Cathay Pacific Airways has submitted information about all crew members who fly in mainland airspace, meeting the requirements of China’s aviation regulator, a senior official said.
Gu Xiaohong, deputy director of the Civil Aviation Administration of China’s general affairs department, said at a news conference in Beijing on Thursday that Cathay Pacific had handed over the crew lists on time.
A statement issued by the administration on Aug 9 required the airline to share identification details of all aircrew on flights passing through mainland airspace from Aug 11. Cathay Pacific was told that without crew lists approved by the administration, flights would not be allowed to use mainland airspace.
The regulator also said that since Saturday, Cathay Pacific may not allow employees who had taken part in illegal protests, violent acts and overly radical activities in Hong Kong to work on flights to or from the mainland, or that enter its airspace.
On Wednesday, Cathay Pacific terminated two pilots, the company said in a statement on Sina Weibo, after it had previously suspended them over their involvement in protests in Hong Kong.
One is currently facing trial in relation to attacks on Hong Kong police during protests.
Cathay Pacific’s delay in drawing clear lines with employees who supported the protest movement and took part in the illegal airport demonstration in Hong Kong angered netizens on the Chinese mainland.
“I hope Cathay Pacific will undertake more sincere actions than only talk the talk,” Sina Weibo user Fuxinghao2017 wrote.
An industry expert said the company should step up control of radical staff and upgrade its security measures.

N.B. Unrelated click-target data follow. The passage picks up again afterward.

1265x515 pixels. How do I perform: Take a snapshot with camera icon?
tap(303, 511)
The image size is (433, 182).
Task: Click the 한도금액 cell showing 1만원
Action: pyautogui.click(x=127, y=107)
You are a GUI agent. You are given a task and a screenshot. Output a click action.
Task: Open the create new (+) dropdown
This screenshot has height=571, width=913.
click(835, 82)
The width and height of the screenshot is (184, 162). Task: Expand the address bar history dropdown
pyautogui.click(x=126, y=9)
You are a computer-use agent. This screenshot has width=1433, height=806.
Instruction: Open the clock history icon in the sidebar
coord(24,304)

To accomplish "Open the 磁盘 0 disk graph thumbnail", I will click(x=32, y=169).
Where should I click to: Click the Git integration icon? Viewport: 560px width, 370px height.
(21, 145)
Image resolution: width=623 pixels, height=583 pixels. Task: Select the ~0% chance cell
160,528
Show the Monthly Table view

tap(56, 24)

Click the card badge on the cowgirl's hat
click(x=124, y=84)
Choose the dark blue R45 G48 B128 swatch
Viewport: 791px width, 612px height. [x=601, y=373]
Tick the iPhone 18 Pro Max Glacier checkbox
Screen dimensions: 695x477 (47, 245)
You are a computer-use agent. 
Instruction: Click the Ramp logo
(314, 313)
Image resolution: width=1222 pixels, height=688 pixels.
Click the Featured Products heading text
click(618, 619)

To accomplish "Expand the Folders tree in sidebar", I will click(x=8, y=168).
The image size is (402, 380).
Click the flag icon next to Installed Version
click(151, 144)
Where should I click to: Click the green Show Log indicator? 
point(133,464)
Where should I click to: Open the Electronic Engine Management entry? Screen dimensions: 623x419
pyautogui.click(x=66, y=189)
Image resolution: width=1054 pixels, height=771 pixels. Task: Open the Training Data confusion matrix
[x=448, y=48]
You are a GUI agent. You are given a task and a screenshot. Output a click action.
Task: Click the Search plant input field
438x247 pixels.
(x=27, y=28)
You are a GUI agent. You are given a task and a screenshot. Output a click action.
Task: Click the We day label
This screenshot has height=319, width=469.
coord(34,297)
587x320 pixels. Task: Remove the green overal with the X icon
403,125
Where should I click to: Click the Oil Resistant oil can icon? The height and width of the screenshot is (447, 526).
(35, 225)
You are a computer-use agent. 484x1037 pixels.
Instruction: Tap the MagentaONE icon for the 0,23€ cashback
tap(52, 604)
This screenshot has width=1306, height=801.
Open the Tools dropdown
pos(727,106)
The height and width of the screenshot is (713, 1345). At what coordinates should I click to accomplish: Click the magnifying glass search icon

Lin Zhijie, an aviation industry analyst and columnist at Carnoc.com, a leading civil aviation website portal in China, said, “Except for a few routes, most of Cathay Pacific’s routes fly through mainland airspace, especially flights to the mainland, Europe and North America, which account for more than half of Cathay’s revenue.”
If the company does not take serious measures to root out all radical employees and enhance internal safety controls and improve security, it might lose its advantage in the mainland market, he added.
Gu said the administration was making efforts to increase the transfer capacity of airports in the Guangdong-Hong Kong-Macao Greater Bay Area to avoid disruption to trips between the mainland and Hong Kong following recent disruptions at Hong Kong International Airport. It would boost flight capacity and make it easier for passengers to reschedule flights or get refunds, Gu added.